* WORK TO BE COMPLETED: Search the records for the string "Collapse", then copy each line where it appears.

··· AVAILABLE DATA

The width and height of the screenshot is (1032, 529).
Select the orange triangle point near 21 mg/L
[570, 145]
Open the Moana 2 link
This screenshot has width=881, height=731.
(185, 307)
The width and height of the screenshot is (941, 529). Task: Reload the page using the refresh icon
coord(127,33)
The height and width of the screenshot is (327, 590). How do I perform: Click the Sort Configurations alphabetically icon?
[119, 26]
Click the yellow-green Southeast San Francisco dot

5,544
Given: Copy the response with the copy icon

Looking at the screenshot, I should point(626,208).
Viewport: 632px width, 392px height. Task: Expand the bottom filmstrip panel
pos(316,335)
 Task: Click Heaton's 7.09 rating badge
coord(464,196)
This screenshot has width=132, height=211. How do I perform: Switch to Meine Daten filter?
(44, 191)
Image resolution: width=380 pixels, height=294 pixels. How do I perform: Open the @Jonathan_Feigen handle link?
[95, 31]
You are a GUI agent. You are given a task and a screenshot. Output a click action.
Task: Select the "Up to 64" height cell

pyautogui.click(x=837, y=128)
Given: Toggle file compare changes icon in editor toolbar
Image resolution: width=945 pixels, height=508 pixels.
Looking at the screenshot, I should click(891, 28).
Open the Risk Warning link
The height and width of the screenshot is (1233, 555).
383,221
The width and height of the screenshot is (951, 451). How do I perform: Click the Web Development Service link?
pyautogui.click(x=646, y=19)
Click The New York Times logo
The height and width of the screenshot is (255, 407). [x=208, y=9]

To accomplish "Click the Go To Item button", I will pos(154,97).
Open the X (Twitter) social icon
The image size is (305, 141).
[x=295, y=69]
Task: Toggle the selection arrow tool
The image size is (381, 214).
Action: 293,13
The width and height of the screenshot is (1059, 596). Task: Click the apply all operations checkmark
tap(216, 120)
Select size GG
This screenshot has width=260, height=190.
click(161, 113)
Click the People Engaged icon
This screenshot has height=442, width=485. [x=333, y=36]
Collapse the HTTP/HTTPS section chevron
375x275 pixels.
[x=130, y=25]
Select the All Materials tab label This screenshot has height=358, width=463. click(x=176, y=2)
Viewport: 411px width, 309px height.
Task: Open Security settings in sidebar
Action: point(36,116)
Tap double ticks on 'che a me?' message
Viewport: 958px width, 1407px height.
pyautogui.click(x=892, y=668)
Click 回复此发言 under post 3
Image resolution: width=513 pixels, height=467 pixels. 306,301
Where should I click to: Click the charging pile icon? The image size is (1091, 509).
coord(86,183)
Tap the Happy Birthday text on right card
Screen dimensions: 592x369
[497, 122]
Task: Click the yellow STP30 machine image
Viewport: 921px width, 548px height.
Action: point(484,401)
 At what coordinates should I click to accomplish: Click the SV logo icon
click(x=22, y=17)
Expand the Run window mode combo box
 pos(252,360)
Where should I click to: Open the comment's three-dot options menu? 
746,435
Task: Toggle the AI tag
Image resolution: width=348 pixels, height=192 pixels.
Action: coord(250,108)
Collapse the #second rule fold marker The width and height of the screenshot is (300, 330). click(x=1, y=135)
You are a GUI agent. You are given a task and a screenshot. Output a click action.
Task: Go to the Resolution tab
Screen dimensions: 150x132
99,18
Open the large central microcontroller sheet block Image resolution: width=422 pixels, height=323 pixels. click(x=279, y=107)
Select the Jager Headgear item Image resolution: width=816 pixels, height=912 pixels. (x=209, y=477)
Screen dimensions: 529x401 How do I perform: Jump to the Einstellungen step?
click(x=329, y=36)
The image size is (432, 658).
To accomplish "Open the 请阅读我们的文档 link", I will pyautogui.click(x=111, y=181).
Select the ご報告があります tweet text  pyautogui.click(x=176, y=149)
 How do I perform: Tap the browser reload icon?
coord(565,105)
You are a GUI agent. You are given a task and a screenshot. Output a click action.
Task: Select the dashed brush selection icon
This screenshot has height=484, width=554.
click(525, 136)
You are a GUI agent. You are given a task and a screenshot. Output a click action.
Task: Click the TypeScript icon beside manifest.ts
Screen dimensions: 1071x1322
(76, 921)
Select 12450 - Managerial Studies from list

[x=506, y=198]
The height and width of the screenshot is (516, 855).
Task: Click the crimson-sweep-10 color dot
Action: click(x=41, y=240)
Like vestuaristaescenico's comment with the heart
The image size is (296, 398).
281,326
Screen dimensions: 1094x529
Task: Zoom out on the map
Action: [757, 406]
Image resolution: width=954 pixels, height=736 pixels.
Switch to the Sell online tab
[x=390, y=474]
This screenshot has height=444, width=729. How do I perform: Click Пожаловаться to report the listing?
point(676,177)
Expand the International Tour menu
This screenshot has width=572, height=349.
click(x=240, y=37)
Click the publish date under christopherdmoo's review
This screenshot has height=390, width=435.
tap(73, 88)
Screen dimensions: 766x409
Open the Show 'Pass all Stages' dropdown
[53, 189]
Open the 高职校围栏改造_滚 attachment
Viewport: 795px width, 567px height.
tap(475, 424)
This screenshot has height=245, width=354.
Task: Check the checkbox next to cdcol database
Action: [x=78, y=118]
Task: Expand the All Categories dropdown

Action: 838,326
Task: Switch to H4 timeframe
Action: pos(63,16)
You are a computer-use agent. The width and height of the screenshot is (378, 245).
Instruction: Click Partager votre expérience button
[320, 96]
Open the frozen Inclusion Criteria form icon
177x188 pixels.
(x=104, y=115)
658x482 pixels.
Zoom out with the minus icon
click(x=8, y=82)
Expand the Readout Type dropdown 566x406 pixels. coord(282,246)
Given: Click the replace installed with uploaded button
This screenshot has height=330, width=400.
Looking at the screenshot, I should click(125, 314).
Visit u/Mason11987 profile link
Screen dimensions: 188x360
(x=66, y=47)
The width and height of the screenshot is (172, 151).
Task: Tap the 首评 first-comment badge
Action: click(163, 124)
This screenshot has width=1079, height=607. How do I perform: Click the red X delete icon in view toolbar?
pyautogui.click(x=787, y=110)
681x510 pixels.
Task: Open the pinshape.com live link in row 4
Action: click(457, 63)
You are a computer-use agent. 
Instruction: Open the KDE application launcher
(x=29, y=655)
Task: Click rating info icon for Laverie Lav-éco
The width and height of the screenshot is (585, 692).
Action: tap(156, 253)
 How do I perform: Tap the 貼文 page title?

······

* RESULT FOR THIS TASK:
Collapse the HTTP/HTTPS section chevron
Collapse the #second rule fold marker The width and height of the screenshot is (300, 330). click(x=1, y=135)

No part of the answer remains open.